La piedra angular del ciclo expansivo
La economía española ha sorprendido en los últimos años con un notable aumento de los servicios no turísticos, un fenómeno involuntario de gran intensidad. Estos servicios incluyen una variedad de actividades profesionales como consultoría, tecnología, investigación, logística y finanzas, todos dirigidos principalmente a empresas. A diferencia de sectores como la construcción, turismo o agricultura, que se enfocan en hogares y servicios públicos, los servicios no turísticos se centran en satisfacer las necesidades empresariales.
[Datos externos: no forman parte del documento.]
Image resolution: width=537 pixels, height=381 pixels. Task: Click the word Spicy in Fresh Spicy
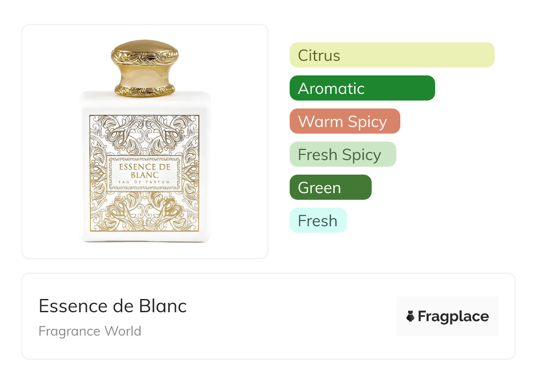[x=361, y=154]
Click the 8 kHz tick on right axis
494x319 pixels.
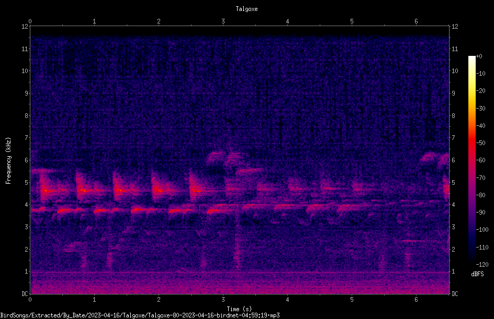pos(453,116)
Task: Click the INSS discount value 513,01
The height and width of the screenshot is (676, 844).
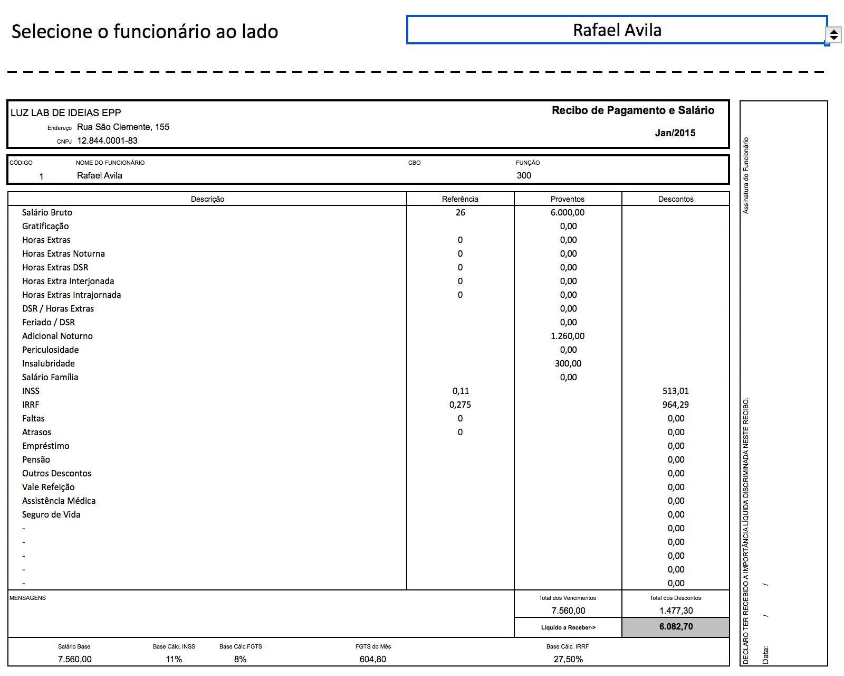Action: pos(676,391)
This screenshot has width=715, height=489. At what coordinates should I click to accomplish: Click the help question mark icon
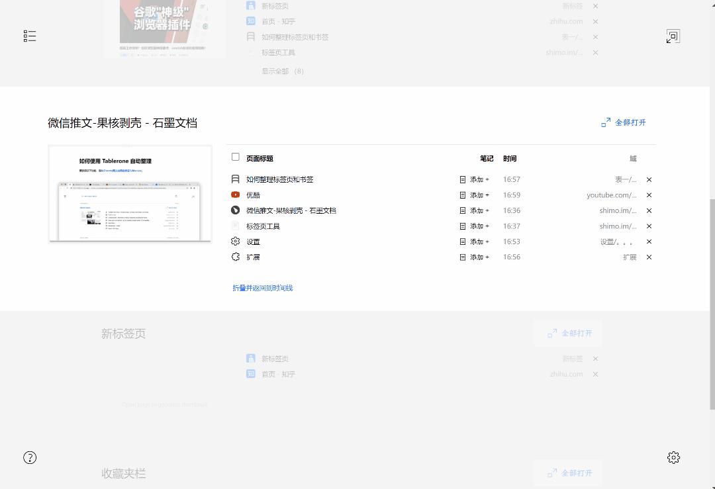pyautogui.click(x=30, y=457)
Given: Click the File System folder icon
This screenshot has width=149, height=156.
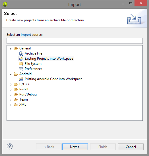Looking at the screenshot, I should pyautogui.click(x=21, y=64).
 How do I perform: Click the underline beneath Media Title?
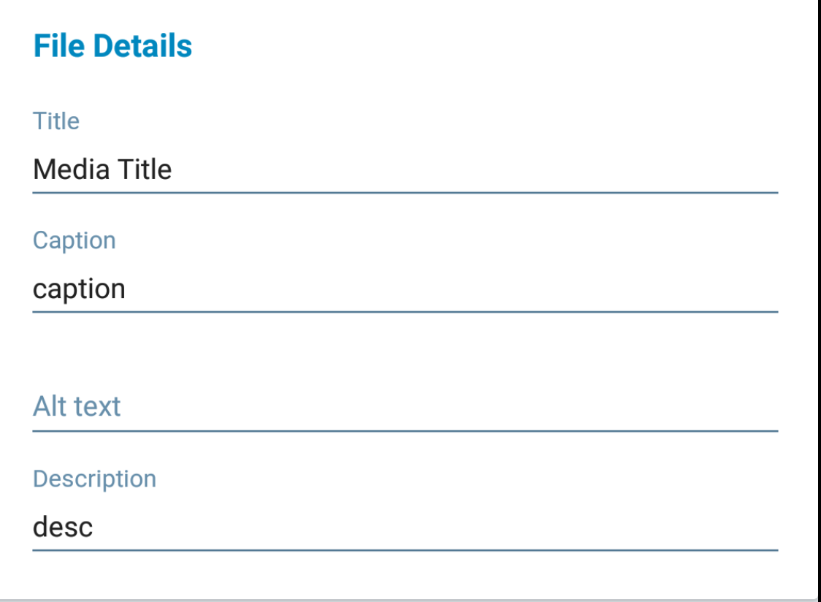point(405,193)
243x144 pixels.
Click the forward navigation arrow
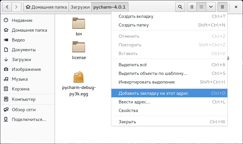point(16,7)
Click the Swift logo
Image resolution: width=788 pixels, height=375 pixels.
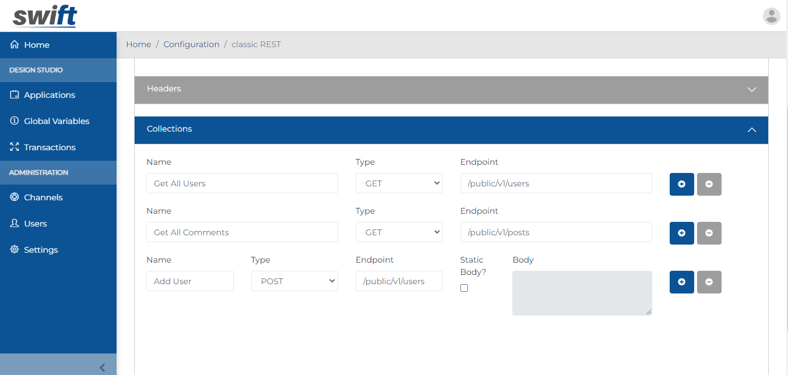(45, 16)
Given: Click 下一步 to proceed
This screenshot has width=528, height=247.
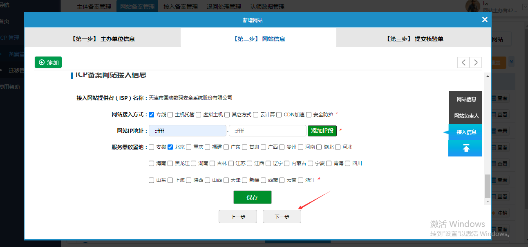Looking at the screenshot, I should point(282,217).
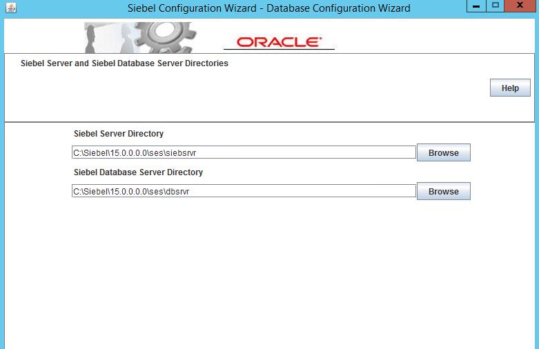
Task: Focus the Siebel Server Directory path field
Action: point(244,152)
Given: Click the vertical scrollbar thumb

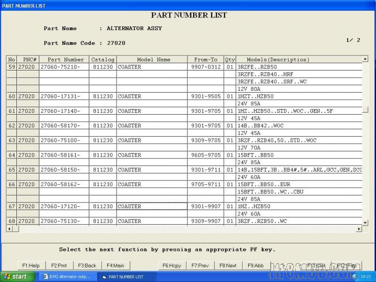Looking at the screenshot, I should tap(365, 110).
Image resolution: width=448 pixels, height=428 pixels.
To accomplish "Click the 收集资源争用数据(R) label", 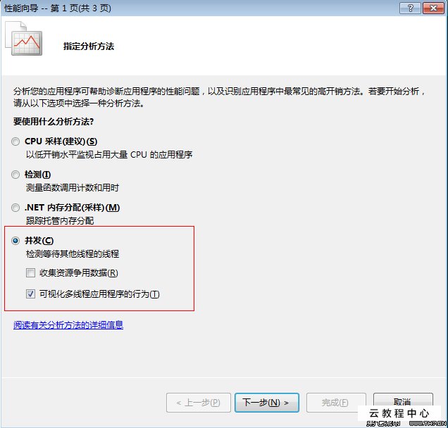I will [x=79, y=273].
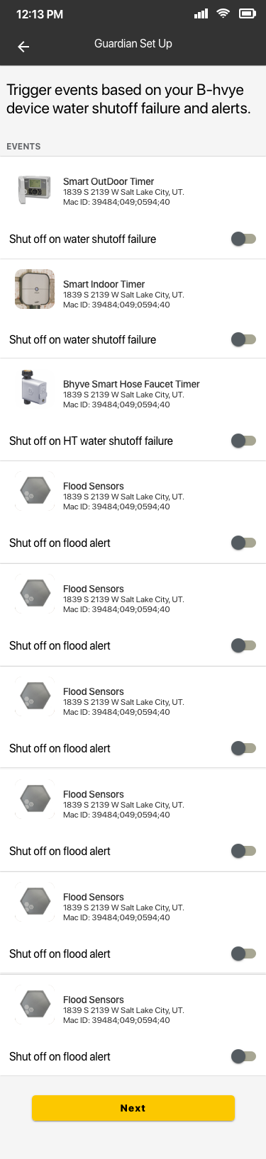Select the Smart OutDoor Timer label

pos(109,181)
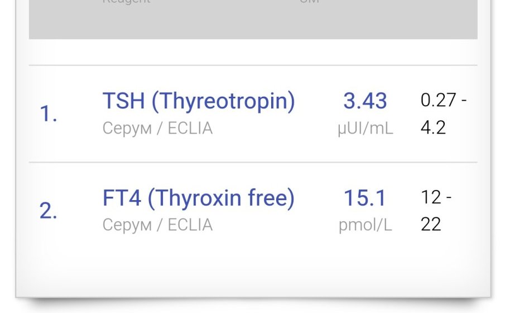Screen dimensions: 510x313
Task: Click the partially visible UM column header
Action: 309,2
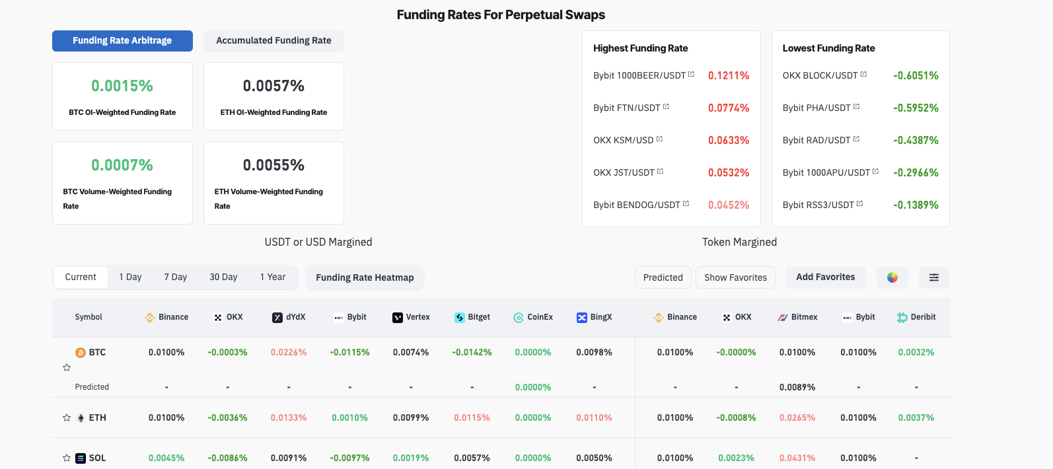This screenshot has height=469, width=1053.
Task: Open the Funding Rate Heatmap
Action: coord(365,278)
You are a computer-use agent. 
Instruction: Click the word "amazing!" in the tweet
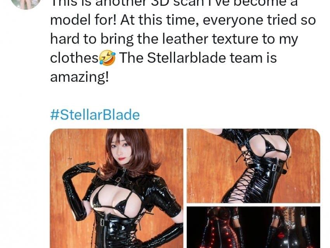coord(80,77)
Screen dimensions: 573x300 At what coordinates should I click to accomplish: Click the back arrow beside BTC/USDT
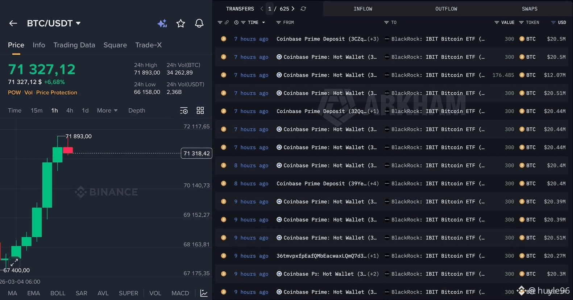pos(13,24)
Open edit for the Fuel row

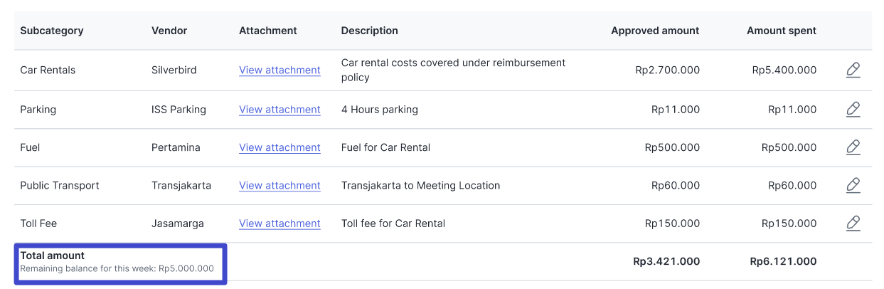(853, 147)
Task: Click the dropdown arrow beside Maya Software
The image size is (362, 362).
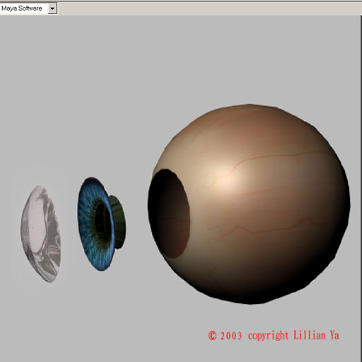Action: pos(52,9)
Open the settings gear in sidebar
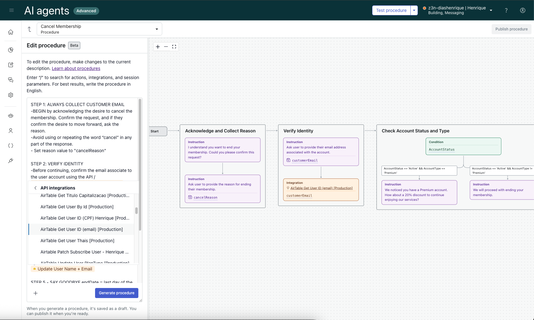The height and width of the screenshot is (320, 534). coord(11,95)

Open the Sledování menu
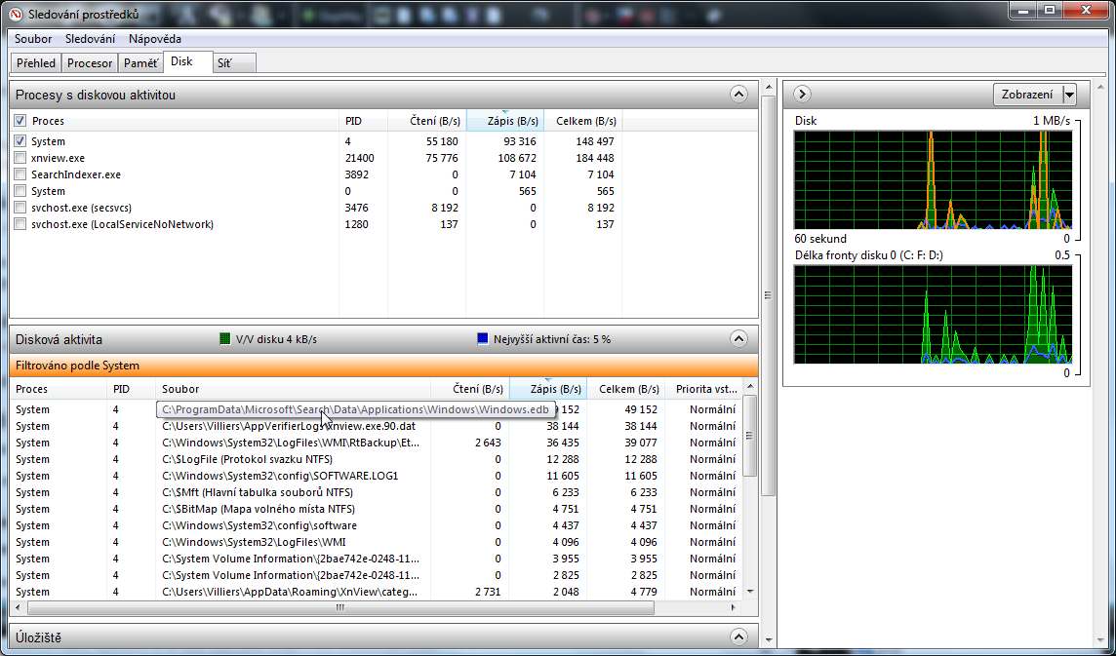point(90,39)
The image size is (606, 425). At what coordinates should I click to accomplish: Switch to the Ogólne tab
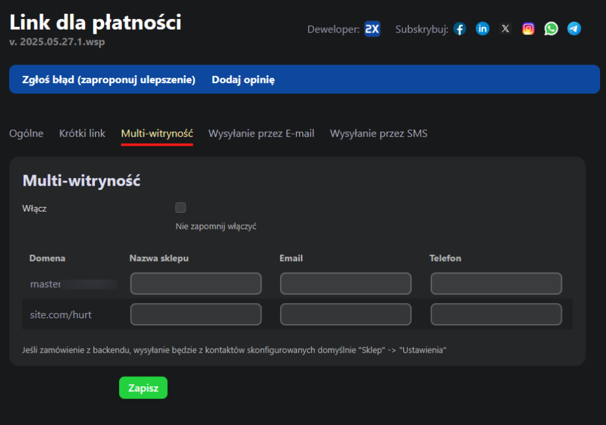coord(26,134)
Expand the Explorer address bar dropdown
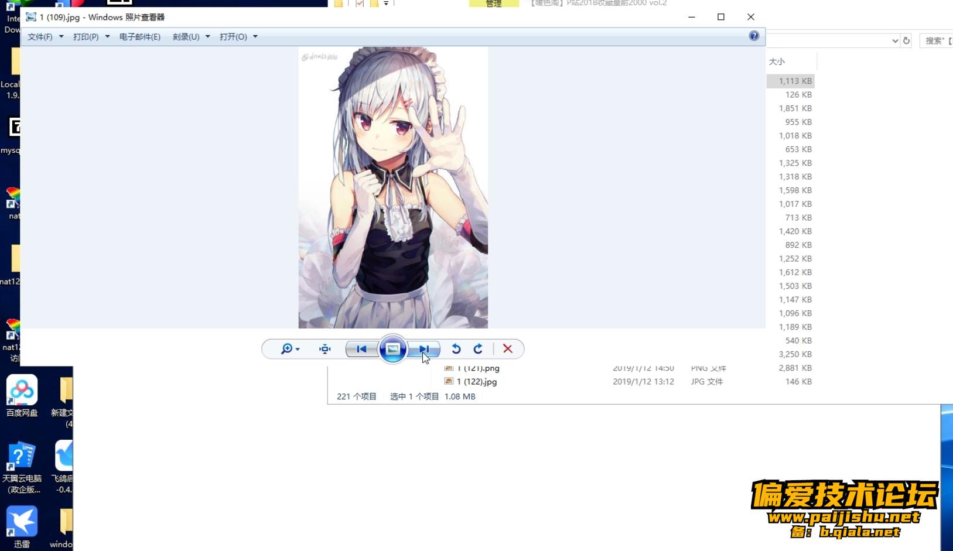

En cuanto a la balanza exterior, la balanza de pagos no muestra un impacto significativo debido a las incertidumbres en el comercio. Hasta septiembre, la balanza por cuenta corriente registró un superávit de 37.900 millones de euros, un 8,5% menor que en el mismo periodo del año anterior. A pesar del notable deterioro en el intercambio de bienes —debido al estancamiento del mercado europeo y al aumento de aranceles—, este descenso ha sido compensado por un superávit en la balanza de servicios, tanto turísticos como no turísticos. Además, la inversión extranjera directa ha disminuido menos de lo esperado, lo que sugiere resiliencia en la economía a pesar de los desafíos globales. En resumen, el crecimiento de los servicios no turísticos y la balanza exterior reflejan una adaptación y potencial de la economía española en un contexto incierto.